男らしさの果てに、女に襲い掛かった男が。
漢らしさの果てに、正気を失った男が。
しかし。
消える寸前、男は言った。
「あたしも、あなたみたいな——」
カランッ
槍から戻ったナイフが、地面に落ちて響いた。
彼女は、何を言いたかったんだろうか。
——————
翌日。
「ご苦労だったな、新崎」
東京都にある秘密の地下室。
私は、スーツを着た壮年の男性が座る前に立っていた。
「ありがとうございます。須藤警部」
私が私服のまま敬礼をすると、須藤警部は満足そうに頷いた。
能力者専門の秘密部隊を取り仕切るトップであり、私の上司。その場にある材料でどんな武器にでもなり、その道を極めた者として扱える、対能力者専用ナイフの開発者でもある。

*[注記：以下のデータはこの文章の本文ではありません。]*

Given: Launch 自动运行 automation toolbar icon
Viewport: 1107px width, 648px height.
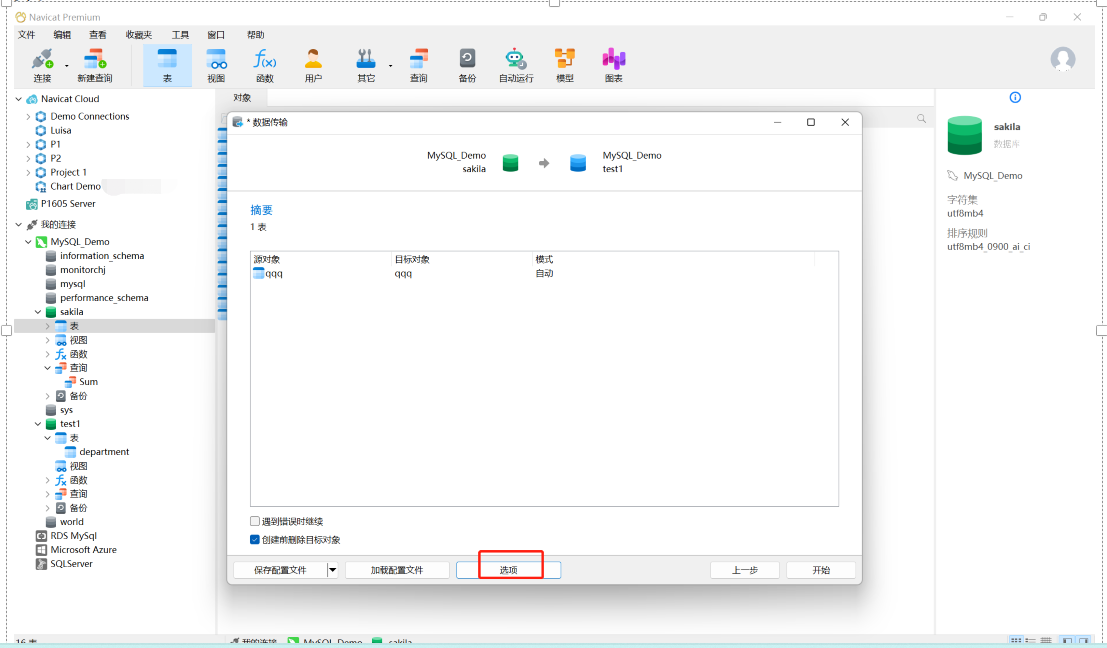Looking at the screenshot, I should [516, 64].
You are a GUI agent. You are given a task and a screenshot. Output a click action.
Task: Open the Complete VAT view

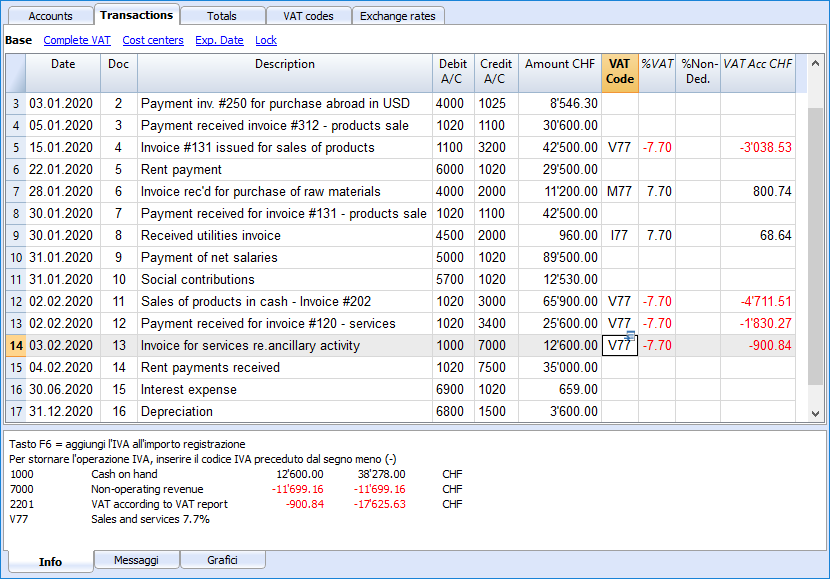[77, 40]
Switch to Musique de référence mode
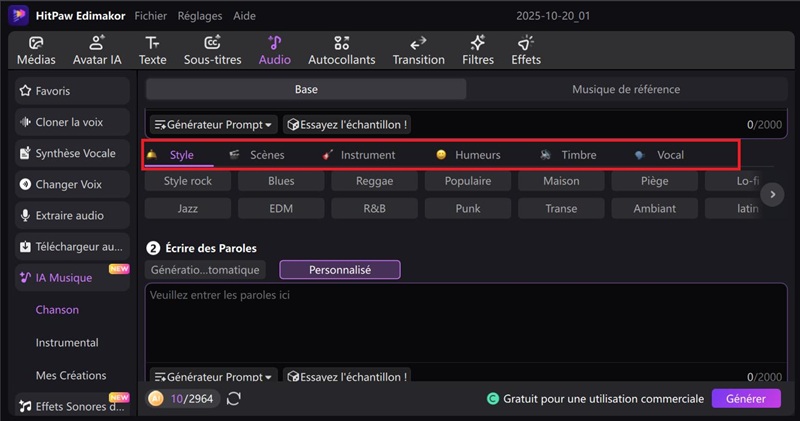This screenshot has height=421, width=800. click(x=626, y=90)
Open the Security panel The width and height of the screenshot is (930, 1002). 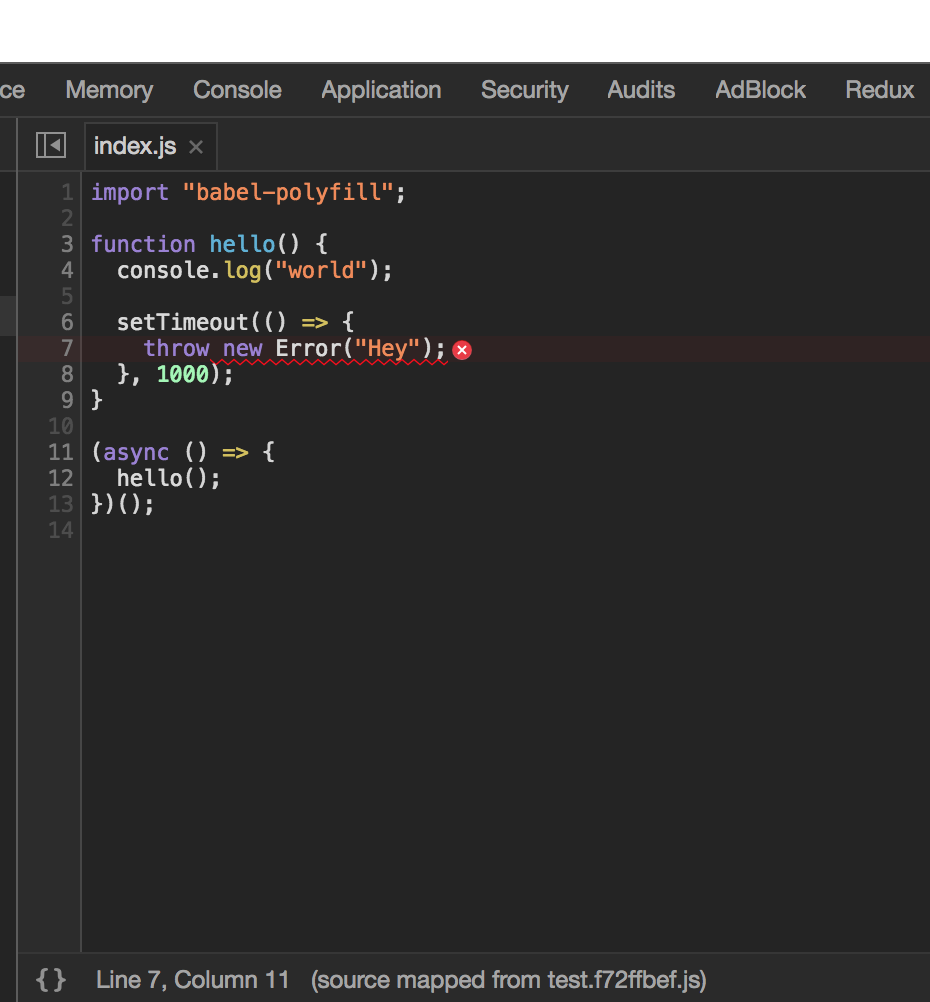pyautogui.click(x=524, y=90)
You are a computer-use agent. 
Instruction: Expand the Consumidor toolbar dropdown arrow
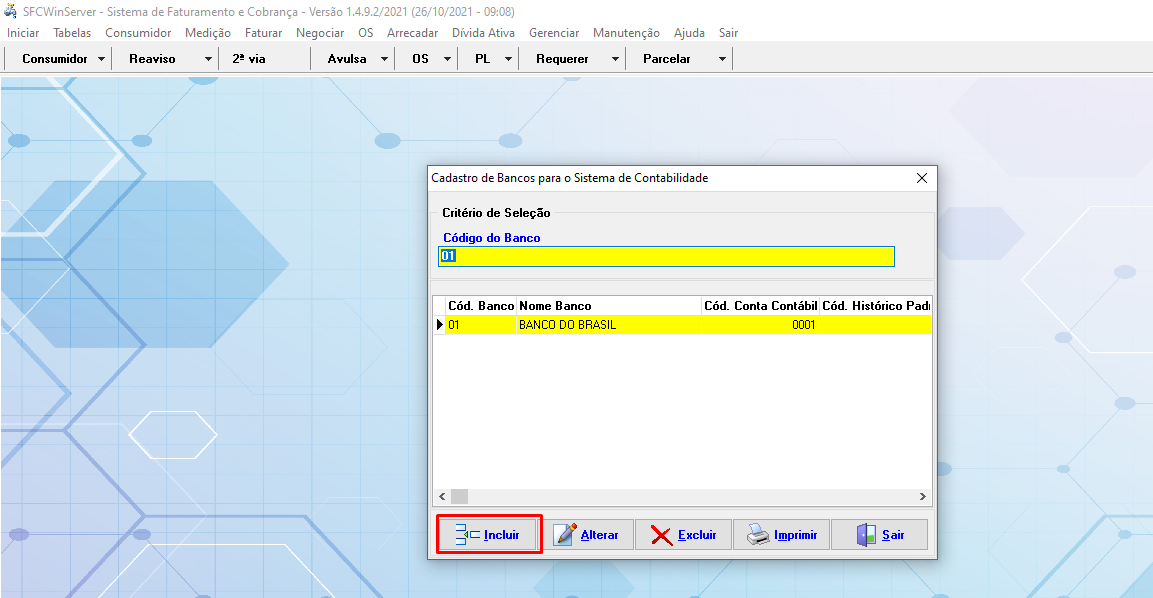(x=102, y=59)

「しかし、よく能力者を見つけたな。大変だっただろう?」
「・・・・・・
私の答えに、須藤警部はうなった。
「なるほど、さすが関東支部最強と言ったところか。やはり——君をあの高校に派遣して正解だったな。今の能力者の増殖は、あの高校を中心にして起きている。原因究明に努めてくれ」
「最善を尽くします」
「うむ」
——そして、少しの沈黙。
最後に須藤警部は、私の目を真っ直ぐに見て言った。
「能力者は、今も大勢この社会に潜んでいる。それを秘密裏に逮捕するのが我々の仕事だ。能力者は、その能力がゆえに、精神に異常をきたして重大事件を起こす。常に気を張ることを忘れずにな」
「・・・・・・分かっています」
報告を終え、部屋を出ようとする直前。
「おい、新崎」
私は振り向く。
「たまには笑えよ」
「はい」
私は笑わずに、部屋を立ち去った。
——————
私の自宅は、埼玉県にある。
秘密の地下室を出ると、外はもう真っ暗だった。
電車に乗って、乗り換え、歩き、コンビニに寄り、おでんを買って、ふうふう食べながら歩く。
道を歩きながら、猫とすれ違い、可愛いなあなんて思う。
イルミネーションを出している家を見て、気が早いなあなんて考える。
そしてたどり着いたのは、三階建てのぼろアパート。
階段を登って、二階へ。
外廊下を歩き、一番端の部屋に行き。
鍵を開け、玄関で靴を脱ぎ。
リビングに入ると。
入ると。
すると。
そこには。
血塗れの死体が、バラバラになって転がっていた。